Lucy Beale suffered her fatal injury in the very same room as her Auntie Pauline, which is pretty bad luck however you want to look at it. This time the weapon was a jewellery box, and the assailant her little brother, Bobby, who killed her because she was, erm, after she… y’know, I’m still not exactly sure why he did it. In fact, I reckon it’s outrageous that he got the blame at all, considering half of the Square had lined up to give Lucy a battering in the week before her death.

Death by PRISON

"Now, where did I bury that Christmas Club money?" © BBC
“Now, where did I bury that Christmas Club money?” © BBC

Actually, now I come to think of it, Arthur Fowler died of a knock to the noggin as well – sustained during a prison brawl the day before he was due for release. There’s a bench dedicated to him in the middle of Albert Square – perhaps someone will be walloped to death with that one of these days.

Death by PIPE

Corrie set tour visitors loved to recreate TIna lying dead on the cobbes. ©ITV
Corrie set tour visitors loved to recreate TIna lying dead on the cobbes. © ITV

The most recent Corrie victim was Tina McIntyre, who was cruelly dispatched by Rob Donovan.

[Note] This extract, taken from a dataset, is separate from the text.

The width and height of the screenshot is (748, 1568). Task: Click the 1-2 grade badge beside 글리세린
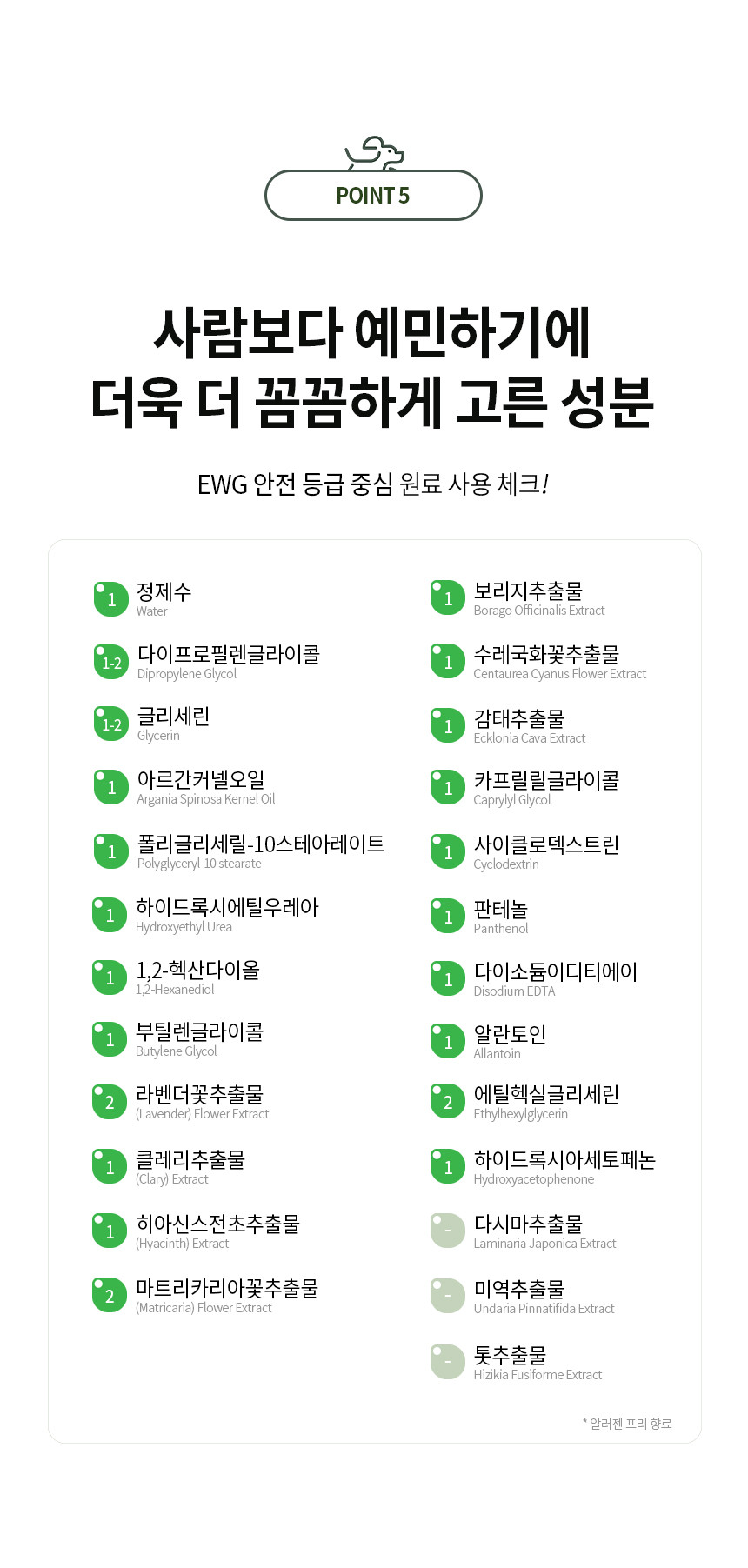110,724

He’d initially pushed her off a roof, a fall which she’d survived, despite the fact that it would have killed ANYONE it happened to. But she made the fatal mistake of goading him about what a rubbish murderer and all-round loser he was, so he picked up a handy bit of piping and finished the job.

Death by QUEEN VICTORIA HERSELF

Archie Mitchell
“Is this some kind of bust?” © BBC

Archie Mitchell came a cropper after being nutted by the Queen Vic bust, which was launched at him by Stacey Slater during one of her bipolar episodes. The poor old bust has itself been broken and glued back together more than once over the years. Archie wasn’t so lucky.

Death by CHAMPAGNE

He's Ron for. © BBC
He’s Ron for. © BBC

Ronnie Mitchell likes to see her victims off in style, so she took a champagne bottle to villain Carl White’s napper, then finished him off with by slamming the boot of her motor on his head and then having the car crushed into a cube for good measure! Now that’s thorough.

Death by NO.6 CORONATION STREET

The unluckiest house in soapland for head injuries has to be 6 Coronation Street. No fewer than three of its owners have met untimely ends through having their heads caved in, which is quite something when you consider that it was only built in 1989.

Dead Des.
Dead Des. © ITV

Its very first occupant, Des Barnes, was the earliest victim of the curse. His stepson had got involved with some nasty drug dealers, who came round and gave him a gruesome pasting. The hapless Des managed to hang on for a few days, but eventually succumbed to his injuries.

Yes, we'd forgotten he was ever in it too. © ITV
Yes, we’d forgotten he was ever in it too. © ITV

Next up (or down, more accurately) was Tommy Harris. He wasn’t actually dispatched in the house, but it’s still a bit of a grim coincidence. He was set about with a wrench in Kevin’s garage by his teenage daughter, Katy, who was furious that he’d tricked her into having an abortion.

Tracy's "sexy dance". © ITV
Tracy’s “sexy dance”. © ITV

Then there was horrible Charlie Stubbs, who was slain when Tracy Barlow took umbrage at his philandering ways. His death scene was unintentionally hilarious, as it required Tracy to perform a “sexy dance” before polishing him off with a heavy figurine. WHAT a way to go!